В Судане проявление классовых противоречий внутри самой армии и восстания ее нижних чинов играли важную роль в революционных выступлениях 1964 и 1985 годов. Инстинктивные симпатии к революционным выступлениям, активно выражавшиеся рядовыми солдатами и младшими офицерами, были основным мотивом, побудившим генштаб в апреле этого года избавиться от Омара Аль Башира в попытке сохранить контроль над собственными войсками. Поэтому откровенный классовый призыв, адресованный низам армии, наряду со строительством демократически контролируемых сил народной и рабочей самообороны, должен быть ключевым аспектом нашего подхода в вопросе о том, как обезоружить и победить реакцию. Конечно, солдатам, переходящим на сторону народа, грозят суровые наказания вплоть до смертной казни. Это значит, что реальный раскол между рядовыми солдатами и реакционным офицерством может проявиться только в том случае, если будет выдвинута смелая политическая и социальная программа, способная убедить солдат в неизбежности победы революции и вдохновить их на решительные действия.

Богатая традиция военных мятежей в суданской армии была главной причиной, побудившей Аль Башира укрепить органы госбезопасности и включить в состав государственной машины парамилитарные группы, создаваемые именно на тот случай, если революционные выступления будут угрожать его правлению. Его режим постоянно расширял состав спецслужб и различных вооруженных групп.

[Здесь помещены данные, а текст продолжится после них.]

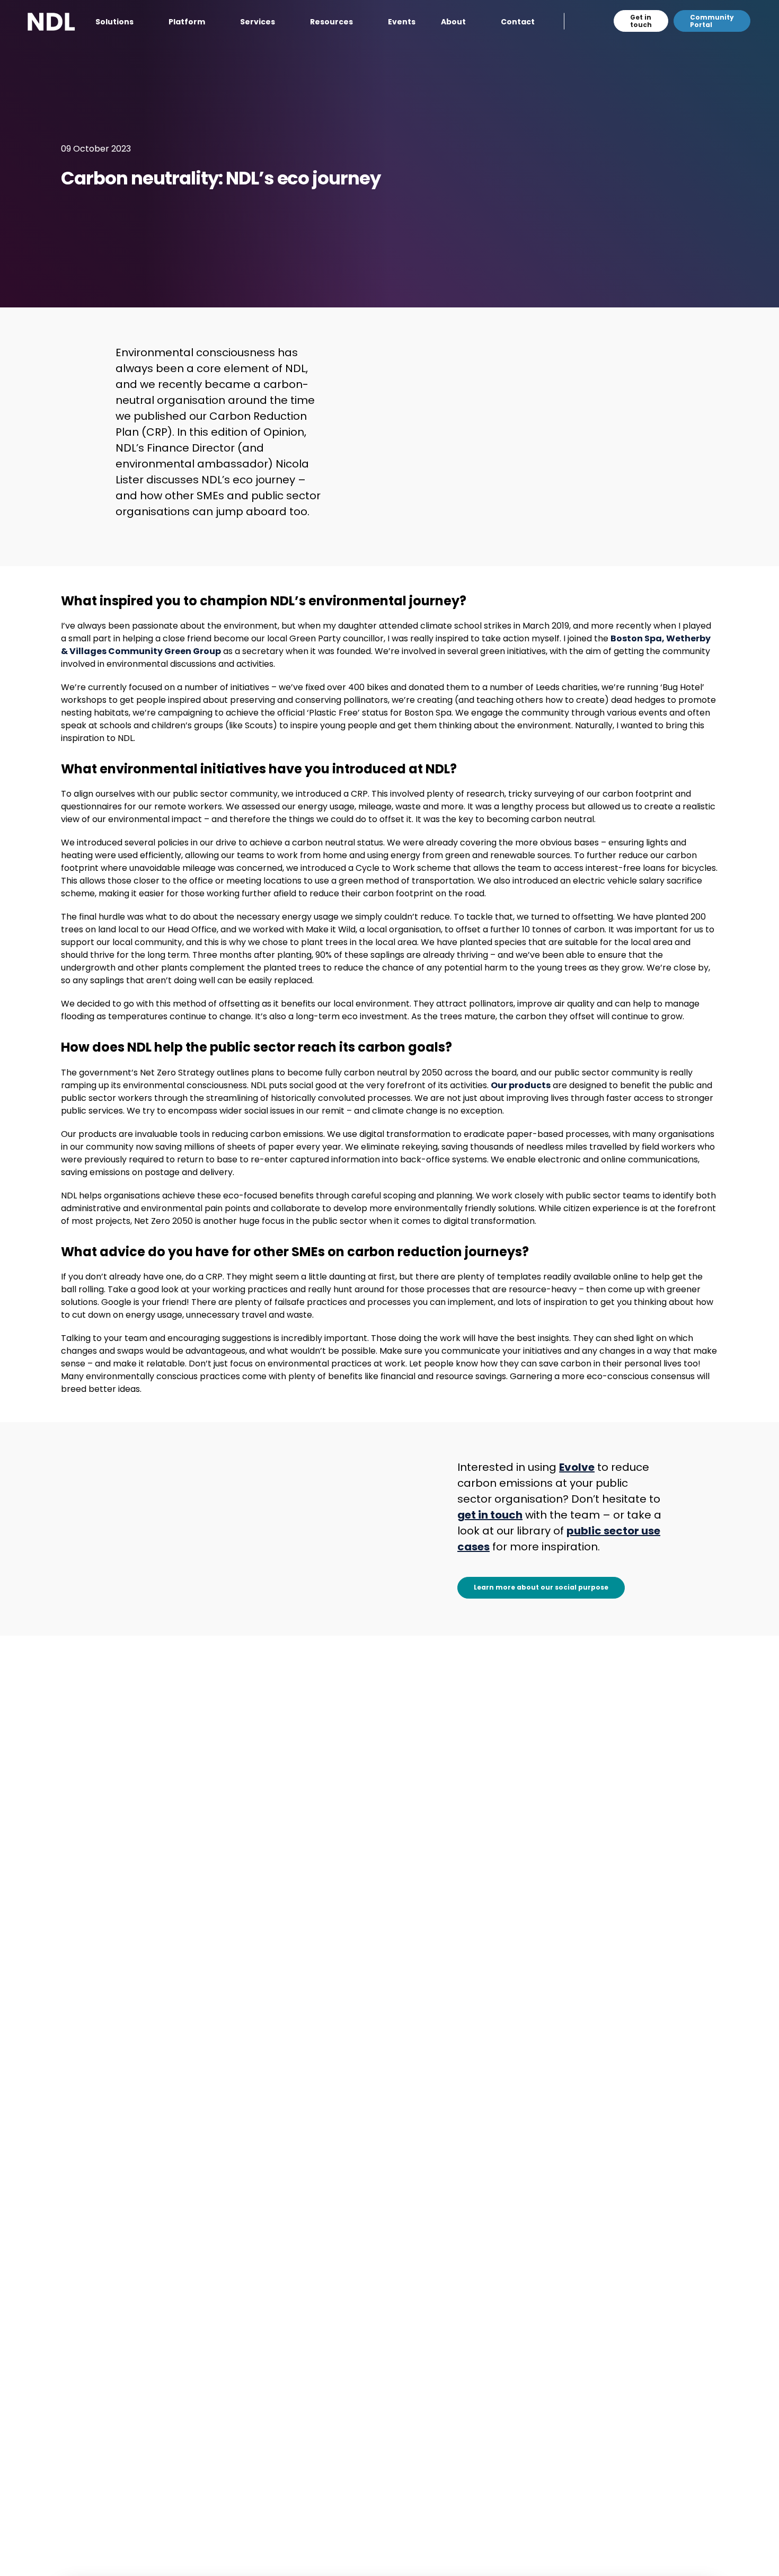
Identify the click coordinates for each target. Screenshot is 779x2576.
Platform (187, 22)
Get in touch (641, 21)
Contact (518, 22)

В 2014 году Евросоюз дал старт так называемому «Хартумскому процессу», частью которого было «аутсорсинговое» патрулирование прибрежных территорий полицейскими силами региональных государств, чтобы остановить приток беженцев из стран «Африканского Рога» в Средиземноморье. Процесс также включал в себя обучение и финансирование Ливийской береговой охраны, вылавливающей мигрантов в море и возвращающей их в невыносимые условия голода, пыток, изнасилований и рабства в Ливийских тюремных лагерях. В рамках этого процесса Суданское правительство также получило миллионы евро, которые пошли на содержание «Вспомогательных сил быстрого реагирования» (RSF) и отделения известной своей жестокостью «Джанджавидской милиции», участвовавшей в массовых зверствах во время Дарфурского конфликта, на которую также была возложена задача сократить число африканских мигрантов и беженцев, пытающихся по морю попасть в Европу. Другими словами, Евросоюз принял прямое участие в подготовке боевиков, устроивших контрреволюционное побоище 3 июня.

Резня, устроенная 3 июня участникам сидячего протеста в Хартуме, стала для контрреволюции в Судане поворотным пунктом. По удачному выражению одного из комментаторов, «В Хартуме начался Дарфур». Нет никаких сомнений, что за этой жестокой бойней стоял не только местный правящий класс, но и поддерживающие Переходный военный совет региональные деспоты (в частности монархии ОАЭ и Саудовской Аравии и Египетский режим), напуганные тем, что движение в Судане может послужить источником вдохновения для миллионов людей во всем регионе. Именно они подталкивали Хартумские власти нанести удар в самый центр движения, потому что им срочно необходимо побороть любые революционные искушения, могущие возникнуть на их собственном заднем дворе.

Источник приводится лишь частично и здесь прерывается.